### What needs to be done
Put every line of the data below into a Markdown table with two columns, Row and Line. Number the rows in order and leave out any blank lines.

>> begin Recorded information

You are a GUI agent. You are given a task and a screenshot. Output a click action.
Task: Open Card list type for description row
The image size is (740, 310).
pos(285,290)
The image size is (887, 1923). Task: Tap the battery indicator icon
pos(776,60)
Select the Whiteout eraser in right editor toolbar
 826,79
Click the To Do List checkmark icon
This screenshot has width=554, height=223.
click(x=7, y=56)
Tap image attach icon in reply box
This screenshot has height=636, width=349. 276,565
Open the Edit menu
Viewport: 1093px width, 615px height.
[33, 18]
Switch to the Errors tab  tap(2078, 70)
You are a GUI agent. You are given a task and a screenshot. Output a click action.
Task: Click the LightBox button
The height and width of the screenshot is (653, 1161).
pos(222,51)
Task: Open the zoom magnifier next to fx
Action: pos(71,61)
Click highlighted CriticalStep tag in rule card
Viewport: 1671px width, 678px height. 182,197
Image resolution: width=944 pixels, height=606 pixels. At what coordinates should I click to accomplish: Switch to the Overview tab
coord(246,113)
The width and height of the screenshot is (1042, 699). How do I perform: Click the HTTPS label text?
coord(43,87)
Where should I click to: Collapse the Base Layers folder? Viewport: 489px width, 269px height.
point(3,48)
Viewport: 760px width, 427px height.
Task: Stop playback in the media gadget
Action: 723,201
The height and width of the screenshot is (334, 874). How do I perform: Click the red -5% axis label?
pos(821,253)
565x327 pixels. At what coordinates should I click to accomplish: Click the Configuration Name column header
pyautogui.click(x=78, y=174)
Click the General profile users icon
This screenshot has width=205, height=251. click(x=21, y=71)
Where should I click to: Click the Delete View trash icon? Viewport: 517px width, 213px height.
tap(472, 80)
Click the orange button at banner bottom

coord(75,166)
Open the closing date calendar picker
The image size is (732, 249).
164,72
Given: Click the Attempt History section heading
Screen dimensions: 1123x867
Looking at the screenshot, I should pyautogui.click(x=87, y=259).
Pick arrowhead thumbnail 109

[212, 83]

>> end Recorded information

### Complete answer
| Row | Line |
|---|---|
| 1 | You are a GUI agent. You are given a task and a screenshot. Output a click action. |
| 2 | Task: Open Card list type for description row |
| 3 | The image size is (740, 310). |
| 4 | pos(285,290) |
| 5 | The image size is (887, 1923). Task: Tap the battery indicator icon |
| 6 | pos(776,60) |
| 7 | Select the Whiteout eraser in right editor toolbar |
| 8 |  826,79 |
| 9 | Click the To Do List checkmark icon |
| 10 | This screenshot has width=554, height=223. |
| 11 | click(x=7, y=56) |
| 12 | Tap image attach icon in reply box |
| 13 | This screenshot has height=636, width=349. 276,565 |
| 14 | Open the Edit menu |
| 15 | Viewport: 1093px width, 615px height. |
| 16 | [33, 18] |
| 17 | Switch to the Errors tab  tap(2078, 70) |
| 18 | You are a GUI agent. You are given a task and a screenshot. Output a click action. |
| 19 | Task: Click the LightBox button |
| 20 | The height and width of the screenshot is (653, 1161). |
| 21 | pos(222,51) |
| 22 | Task: Open the zoom magnifier next to fx |
| 23 | Action: pos(71,61) |
| 24 | Click highlighted CriticalStep tag in rule card |
| 25 | Viewport: 1671px width, 678px height. 182,197 |
| 26 | Image resolution: width=944 pixels, height=606 pixels. At what coordinates should I click to accomplish: Switch to the Overview tab |
| 27 | coord(246,113) |
| 28 | The width and height of the screenshot is (1042, 699). How do I perform: Click the HTTPS label text? |
| 29 | coord(43,87) |
| 30 | Where should I click to: Collapse the Base Layers folder? Viewport: 489px width, 269px height. |
| 31 | point(3,48) |
| 32 | Viewport: 760px width, 427px height. |
| 33 | Task: Stop playback in the media gadget |
| 34 | Action: 723,201 |
| 35 | The height and width of the screenshot is (334, 874). How do I perform: Click the red -5% axis label? |
| 36 | pos(821,253) |
| 37 | 565x327 pixels. At what coordinates should I click to accomplish: Click the Configuration Name column header |
| 38 | pyautogui.click(x=78, y=174) |
| 39 | Click the General profile users icon |
| 40 | This screenshot has width=205, height=251. click(x=21, y=71) |
| 41 | Where should I click to: Click the Delete View trash icon? Viewport: 517px width, 213px height. |
| 42 | tap(472, 80) |
| 43 | Click the orange button at banner bottom |
| 44 | coord(75,166) |
| 45 | Open the closing date calendar picker |
| 46 | The image size is (732, 249). |
| 47 | 164,72 |
| 48 | Given: Click the Attempt History section heading |
| 49 | Screen dimensions: 1123x867 |
| 50 | Looking at the screenshot, I should pyautogui.click(x=87, y=259). |
| 51 | Pick arrowhead thumbnail 109 |
| 52 | [212, 83] |